她缓缓走过去,挨着祖母跪下,额触地,行了一个大礼。
半晌。
“你来了?”曹夫人问来。
“嗯。”桃夭声音有些哽咽,“对不起祖母,嫮儿这么久了才回来看你。”
曹夫人并没有责怪她,“你在王陵可好?”
桃夭点头,“嫮儿很好,那里很安静,嫮儿陪着君父,没有人来打扰。”
“嗯。”曹夫人轻应一声,欲起身,桃夭赶紧扶着她,二人来到窗前坐下,曹夫人借着窗外的一丝阳光打量着孙女。
片刻,笑了,“丧期己满,是该回来了。
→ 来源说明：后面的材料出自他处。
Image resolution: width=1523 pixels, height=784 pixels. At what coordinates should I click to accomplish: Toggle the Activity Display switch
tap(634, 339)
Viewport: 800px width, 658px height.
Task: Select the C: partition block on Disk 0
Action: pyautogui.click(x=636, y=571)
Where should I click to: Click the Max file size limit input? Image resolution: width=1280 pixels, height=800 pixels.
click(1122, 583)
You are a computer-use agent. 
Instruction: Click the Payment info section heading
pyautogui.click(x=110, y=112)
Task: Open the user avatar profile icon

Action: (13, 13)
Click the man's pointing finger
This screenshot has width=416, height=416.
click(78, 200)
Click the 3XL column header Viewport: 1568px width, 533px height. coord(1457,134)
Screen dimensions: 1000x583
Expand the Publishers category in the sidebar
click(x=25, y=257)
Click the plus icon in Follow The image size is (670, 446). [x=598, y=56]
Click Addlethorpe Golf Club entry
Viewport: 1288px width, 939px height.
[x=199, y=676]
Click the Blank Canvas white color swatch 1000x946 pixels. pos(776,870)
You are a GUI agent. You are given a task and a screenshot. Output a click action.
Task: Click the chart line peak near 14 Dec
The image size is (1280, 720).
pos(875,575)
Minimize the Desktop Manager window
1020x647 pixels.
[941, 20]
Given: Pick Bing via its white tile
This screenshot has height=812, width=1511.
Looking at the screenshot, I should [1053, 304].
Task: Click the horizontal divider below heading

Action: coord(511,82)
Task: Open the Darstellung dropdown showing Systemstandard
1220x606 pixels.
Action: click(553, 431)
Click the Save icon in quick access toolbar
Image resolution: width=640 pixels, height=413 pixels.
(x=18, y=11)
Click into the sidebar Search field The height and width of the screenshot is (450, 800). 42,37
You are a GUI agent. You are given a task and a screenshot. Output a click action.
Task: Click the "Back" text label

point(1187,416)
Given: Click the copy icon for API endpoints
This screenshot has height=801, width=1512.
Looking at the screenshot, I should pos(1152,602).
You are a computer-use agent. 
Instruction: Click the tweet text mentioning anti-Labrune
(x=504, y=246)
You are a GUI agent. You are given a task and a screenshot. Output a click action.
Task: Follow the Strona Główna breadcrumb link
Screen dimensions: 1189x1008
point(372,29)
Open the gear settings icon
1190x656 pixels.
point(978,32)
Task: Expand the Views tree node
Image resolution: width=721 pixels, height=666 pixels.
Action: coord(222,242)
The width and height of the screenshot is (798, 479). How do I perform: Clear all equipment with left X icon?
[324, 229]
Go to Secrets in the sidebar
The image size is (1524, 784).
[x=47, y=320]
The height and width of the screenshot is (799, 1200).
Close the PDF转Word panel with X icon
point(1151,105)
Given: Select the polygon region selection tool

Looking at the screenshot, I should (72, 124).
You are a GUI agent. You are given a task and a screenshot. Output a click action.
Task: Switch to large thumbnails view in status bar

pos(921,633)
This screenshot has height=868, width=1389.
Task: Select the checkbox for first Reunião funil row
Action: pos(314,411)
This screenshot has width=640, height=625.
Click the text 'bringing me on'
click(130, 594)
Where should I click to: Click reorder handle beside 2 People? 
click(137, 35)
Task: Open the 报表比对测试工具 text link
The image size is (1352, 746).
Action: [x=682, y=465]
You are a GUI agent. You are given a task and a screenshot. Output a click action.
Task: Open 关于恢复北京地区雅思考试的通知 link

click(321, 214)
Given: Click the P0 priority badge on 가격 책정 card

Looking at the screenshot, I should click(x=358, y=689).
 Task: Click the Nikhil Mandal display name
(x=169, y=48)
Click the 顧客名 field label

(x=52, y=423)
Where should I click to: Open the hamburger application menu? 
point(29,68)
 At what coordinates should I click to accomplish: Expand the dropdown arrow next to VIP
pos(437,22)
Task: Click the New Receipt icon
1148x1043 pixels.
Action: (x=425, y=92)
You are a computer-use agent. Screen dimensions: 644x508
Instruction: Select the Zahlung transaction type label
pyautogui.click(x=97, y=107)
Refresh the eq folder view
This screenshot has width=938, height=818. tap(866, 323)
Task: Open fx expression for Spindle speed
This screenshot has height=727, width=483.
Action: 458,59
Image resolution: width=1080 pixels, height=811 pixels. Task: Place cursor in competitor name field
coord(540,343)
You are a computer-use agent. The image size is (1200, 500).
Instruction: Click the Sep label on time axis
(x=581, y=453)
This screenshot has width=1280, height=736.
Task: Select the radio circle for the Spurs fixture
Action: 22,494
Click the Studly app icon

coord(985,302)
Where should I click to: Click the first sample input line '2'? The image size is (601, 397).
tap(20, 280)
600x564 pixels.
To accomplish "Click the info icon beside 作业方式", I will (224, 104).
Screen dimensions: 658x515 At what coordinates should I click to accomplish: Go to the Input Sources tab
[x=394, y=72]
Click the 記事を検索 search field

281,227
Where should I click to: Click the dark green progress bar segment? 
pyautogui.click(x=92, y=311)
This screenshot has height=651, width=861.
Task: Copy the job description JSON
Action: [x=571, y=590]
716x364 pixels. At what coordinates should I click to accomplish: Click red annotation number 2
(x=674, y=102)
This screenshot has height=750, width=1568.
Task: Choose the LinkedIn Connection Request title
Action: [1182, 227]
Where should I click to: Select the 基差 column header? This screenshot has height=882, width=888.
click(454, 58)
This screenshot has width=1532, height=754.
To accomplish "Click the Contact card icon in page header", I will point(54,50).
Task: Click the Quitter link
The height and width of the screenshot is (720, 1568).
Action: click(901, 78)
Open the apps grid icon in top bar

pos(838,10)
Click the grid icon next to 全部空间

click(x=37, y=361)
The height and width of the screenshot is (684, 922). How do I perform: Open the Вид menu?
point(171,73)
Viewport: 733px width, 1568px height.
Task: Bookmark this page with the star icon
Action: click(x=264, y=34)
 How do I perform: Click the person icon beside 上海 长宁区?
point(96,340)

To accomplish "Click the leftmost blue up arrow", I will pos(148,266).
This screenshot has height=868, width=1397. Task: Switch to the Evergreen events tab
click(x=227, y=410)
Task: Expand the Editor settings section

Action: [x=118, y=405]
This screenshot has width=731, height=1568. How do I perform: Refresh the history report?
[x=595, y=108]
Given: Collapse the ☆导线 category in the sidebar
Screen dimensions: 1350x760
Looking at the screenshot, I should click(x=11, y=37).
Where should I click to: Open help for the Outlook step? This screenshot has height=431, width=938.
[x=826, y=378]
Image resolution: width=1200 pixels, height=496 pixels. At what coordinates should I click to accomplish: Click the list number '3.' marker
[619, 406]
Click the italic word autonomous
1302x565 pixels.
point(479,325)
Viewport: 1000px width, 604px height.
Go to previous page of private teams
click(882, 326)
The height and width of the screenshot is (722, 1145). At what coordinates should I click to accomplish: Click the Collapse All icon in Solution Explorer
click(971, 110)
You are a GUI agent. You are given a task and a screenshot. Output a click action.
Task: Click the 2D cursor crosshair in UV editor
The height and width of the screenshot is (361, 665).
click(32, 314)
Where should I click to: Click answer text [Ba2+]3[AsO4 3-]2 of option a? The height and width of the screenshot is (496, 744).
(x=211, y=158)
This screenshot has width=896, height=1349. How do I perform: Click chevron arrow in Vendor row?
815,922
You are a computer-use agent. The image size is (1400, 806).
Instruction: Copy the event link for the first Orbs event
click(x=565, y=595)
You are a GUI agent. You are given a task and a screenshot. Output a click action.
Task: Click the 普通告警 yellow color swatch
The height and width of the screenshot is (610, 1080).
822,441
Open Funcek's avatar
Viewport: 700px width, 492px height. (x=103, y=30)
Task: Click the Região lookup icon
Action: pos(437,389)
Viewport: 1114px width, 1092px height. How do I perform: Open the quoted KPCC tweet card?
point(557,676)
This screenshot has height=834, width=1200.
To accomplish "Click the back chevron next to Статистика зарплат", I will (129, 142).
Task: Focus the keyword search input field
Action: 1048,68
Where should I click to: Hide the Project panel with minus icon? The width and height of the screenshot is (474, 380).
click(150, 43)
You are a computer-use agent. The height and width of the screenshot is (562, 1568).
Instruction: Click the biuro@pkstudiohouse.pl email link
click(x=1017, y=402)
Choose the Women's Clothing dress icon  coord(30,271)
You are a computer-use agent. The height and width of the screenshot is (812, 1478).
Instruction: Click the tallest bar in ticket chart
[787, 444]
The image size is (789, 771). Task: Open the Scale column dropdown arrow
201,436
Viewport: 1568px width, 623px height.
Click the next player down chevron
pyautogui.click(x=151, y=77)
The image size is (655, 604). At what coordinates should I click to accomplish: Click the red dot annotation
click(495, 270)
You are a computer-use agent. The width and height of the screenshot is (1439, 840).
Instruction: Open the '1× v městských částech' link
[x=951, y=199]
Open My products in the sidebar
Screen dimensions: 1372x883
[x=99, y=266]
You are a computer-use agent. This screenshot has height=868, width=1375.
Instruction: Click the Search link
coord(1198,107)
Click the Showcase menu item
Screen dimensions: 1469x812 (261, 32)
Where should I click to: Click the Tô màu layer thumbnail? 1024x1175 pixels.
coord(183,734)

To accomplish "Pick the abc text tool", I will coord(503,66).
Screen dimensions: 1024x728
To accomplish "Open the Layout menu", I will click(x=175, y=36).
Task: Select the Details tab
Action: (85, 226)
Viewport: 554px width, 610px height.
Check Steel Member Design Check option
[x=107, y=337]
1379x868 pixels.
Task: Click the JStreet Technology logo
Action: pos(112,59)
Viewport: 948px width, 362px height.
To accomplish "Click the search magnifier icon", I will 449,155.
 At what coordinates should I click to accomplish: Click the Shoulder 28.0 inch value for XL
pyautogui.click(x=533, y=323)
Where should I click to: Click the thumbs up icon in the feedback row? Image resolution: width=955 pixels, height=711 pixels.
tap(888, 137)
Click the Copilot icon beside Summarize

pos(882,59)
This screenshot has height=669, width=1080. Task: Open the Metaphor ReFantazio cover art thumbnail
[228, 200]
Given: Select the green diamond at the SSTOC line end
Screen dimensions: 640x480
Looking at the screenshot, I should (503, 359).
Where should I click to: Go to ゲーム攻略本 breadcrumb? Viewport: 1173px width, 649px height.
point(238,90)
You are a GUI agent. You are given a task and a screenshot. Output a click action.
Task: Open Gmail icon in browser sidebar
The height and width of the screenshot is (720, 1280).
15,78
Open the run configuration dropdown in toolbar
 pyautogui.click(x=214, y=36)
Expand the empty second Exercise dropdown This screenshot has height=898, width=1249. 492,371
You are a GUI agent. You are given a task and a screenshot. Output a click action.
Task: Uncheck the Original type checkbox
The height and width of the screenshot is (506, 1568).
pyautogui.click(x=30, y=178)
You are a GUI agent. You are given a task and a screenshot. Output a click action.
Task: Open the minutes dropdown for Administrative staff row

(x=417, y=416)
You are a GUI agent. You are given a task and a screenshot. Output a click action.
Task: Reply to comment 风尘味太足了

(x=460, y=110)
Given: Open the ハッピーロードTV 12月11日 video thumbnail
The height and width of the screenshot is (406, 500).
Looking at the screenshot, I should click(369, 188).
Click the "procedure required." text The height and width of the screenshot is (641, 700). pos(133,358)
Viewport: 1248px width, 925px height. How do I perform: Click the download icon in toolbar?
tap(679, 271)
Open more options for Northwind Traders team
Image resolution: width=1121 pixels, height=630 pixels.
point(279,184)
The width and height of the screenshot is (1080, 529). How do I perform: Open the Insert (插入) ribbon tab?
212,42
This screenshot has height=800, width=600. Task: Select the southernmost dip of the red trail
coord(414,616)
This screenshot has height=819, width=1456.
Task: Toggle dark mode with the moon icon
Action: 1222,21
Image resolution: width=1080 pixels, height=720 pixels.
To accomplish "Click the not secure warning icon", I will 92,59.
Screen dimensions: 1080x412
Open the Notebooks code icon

”
桃夭低着头,没有说话。
“怎么了?”
她神色的没落没能逃过曹夫人的双眼。
“祖母。”桃夭想了想,“嫮儿心中疑惑,实不得解。”
曹夫人道,“但说无防。”
“祖母说,嫮儿是陈国公主,该有公主的骄傲与气度,可是嫮儿觉得很多事情都无能为力,就连唯一的骄傲也不能维持,嫮儿不知道该怎么办,是要委曲求全吗?还是按自己的心意去做?委曲求全,嫮儿不甘心,按心意去做,嫮儿会失去更多的东西,甚至……心中所爱。”
曹夫人微眯着双眼,听桃夭缓缓道来,嘴角露出一丝笑容。
“嫮儿,你可知当初祖母与你的君父为何让你如公子一般学习六艺?”
“祖母说,色衰爱弛,以色事人者最为不可取。”
曹夫人颌首,“女子要得到夫君的敬重不仅仅靠的容貌,同样,女子不该将自己的一生交付在他人身上。”
桃夭不解。
“祖母经历了太多,在宫里也看了太多,女子之责,织布造饭,养育子嗣,贵人之女,辅助夫君,有多少人能知道自己的心意是什么?想要什么?是委曲求全而为?还是使命驱使?”
她慈祥的看着桃夭,“选择难,岂不知,没有选择更难。”
“祖母,嫮儿不明白。”
曹夫人叹气一声,“其实,祖母也不明白。”她抚上桃夭的长发,“有几个女子可为自己做主的?不同的选择,便是不同的一生。”